▶ [TRY IT] Transcribe the line that contains "173x116 pixels." and every line after it to the end of the records, exactly and nothing else. Skip the pictures.

▶ [DATASET CONTENT]
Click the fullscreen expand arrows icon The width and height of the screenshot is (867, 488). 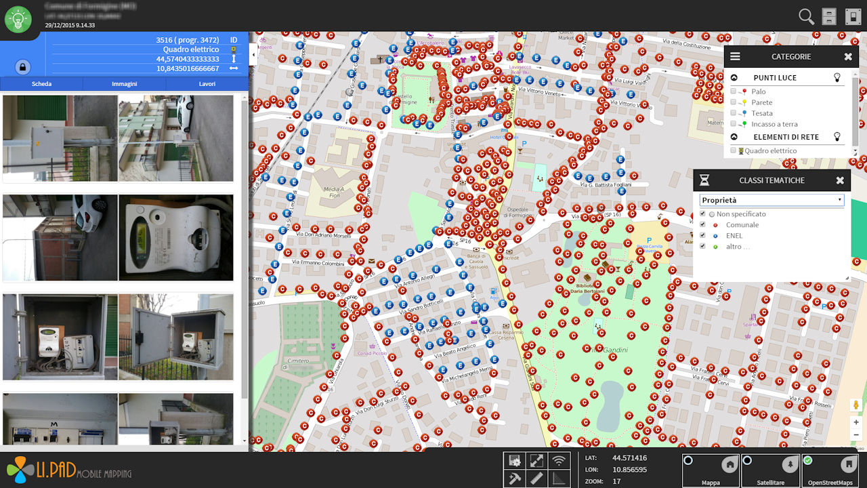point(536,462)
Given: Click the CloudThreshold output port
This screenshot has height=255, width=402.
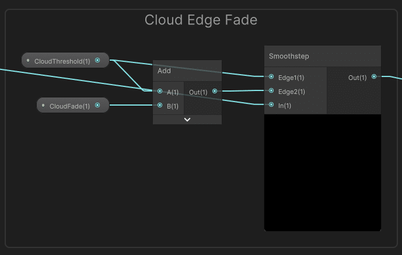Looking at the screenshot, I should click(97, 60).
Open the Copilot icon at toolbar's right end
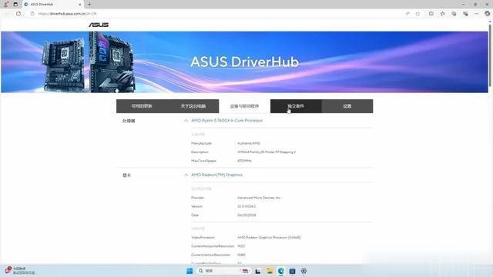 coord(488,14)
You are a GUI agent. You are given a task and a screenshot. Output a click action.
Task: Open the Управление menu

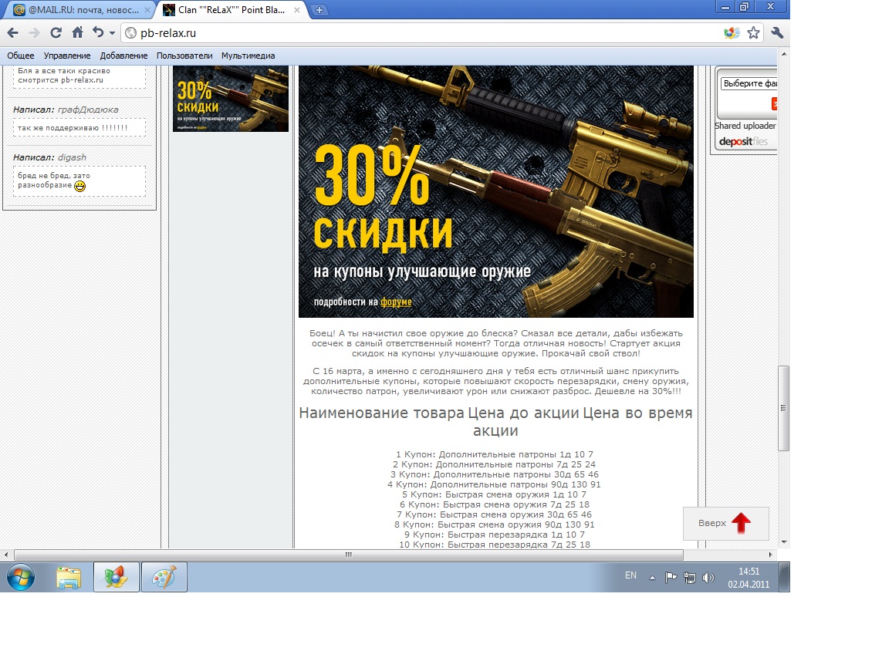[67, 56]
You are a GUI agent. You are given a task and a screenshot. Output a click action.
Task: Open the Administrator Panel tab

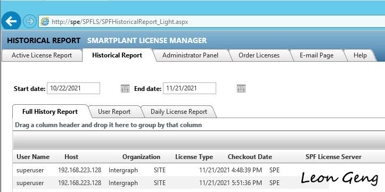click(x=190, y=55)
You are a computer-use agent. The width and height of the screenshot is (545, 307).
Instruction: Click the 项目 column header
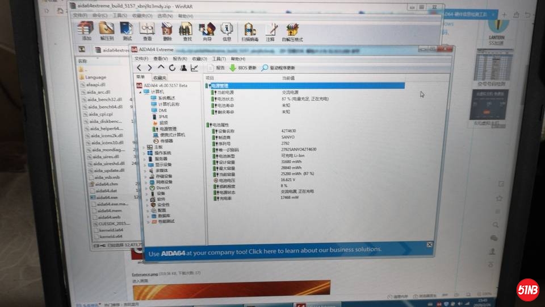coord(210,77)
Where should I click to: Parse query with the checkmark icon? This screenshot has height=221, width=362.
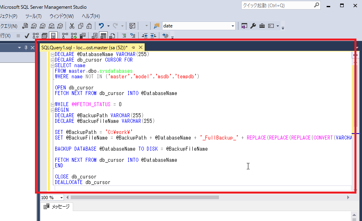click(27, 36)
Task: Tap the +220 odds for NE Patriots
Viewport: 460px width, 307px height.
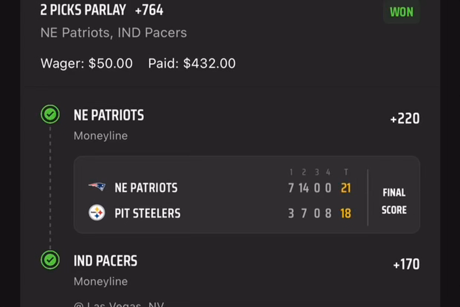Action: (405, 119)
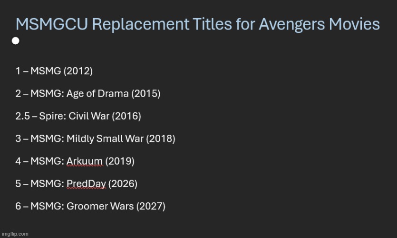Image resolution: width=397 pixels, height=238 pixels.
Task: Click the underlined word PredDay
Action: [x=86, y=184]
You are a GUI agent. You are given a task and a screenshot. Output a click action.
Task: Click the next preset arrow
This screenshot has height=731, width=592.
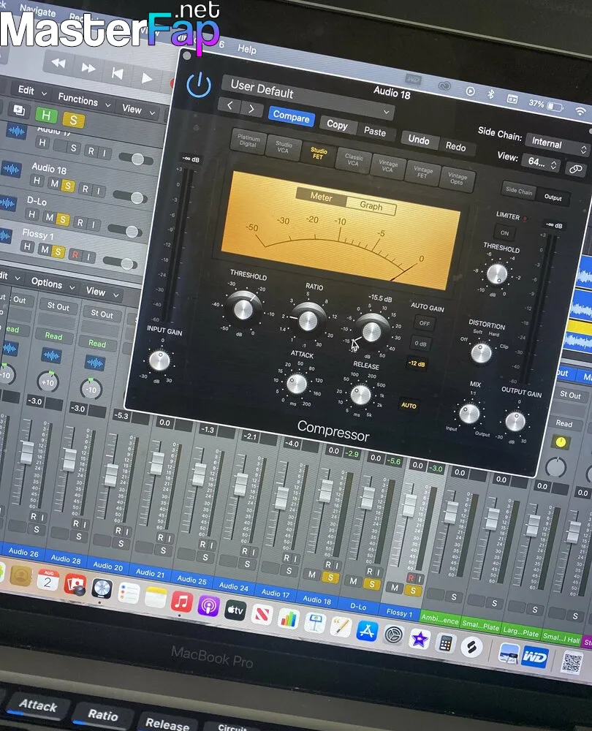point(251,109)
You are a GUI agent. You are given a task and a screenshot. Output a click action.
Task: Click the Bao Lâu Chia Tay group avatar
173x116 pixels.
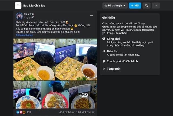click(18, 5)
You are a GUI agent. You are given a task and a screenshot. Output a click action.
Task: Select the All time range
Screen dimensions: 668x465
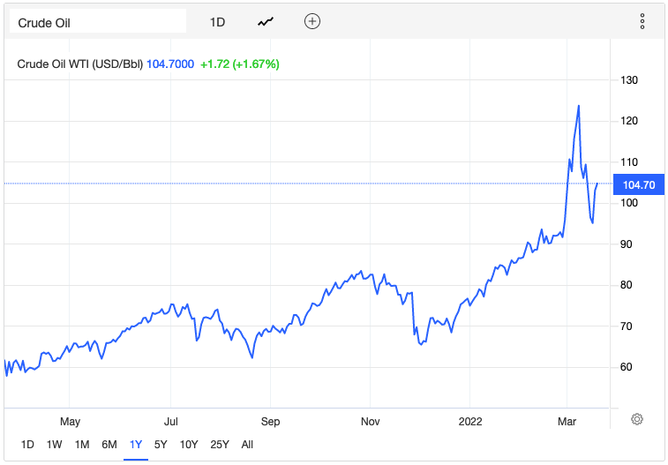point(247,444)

▶ [ANSWER SECTION]
173x116 pixels.
click(18, 5)
You are a GUI agent. You are given a task and a screenshot. Output a click action.
Task: Select the All time range
Screen dimensions: 668x465
point(247,444)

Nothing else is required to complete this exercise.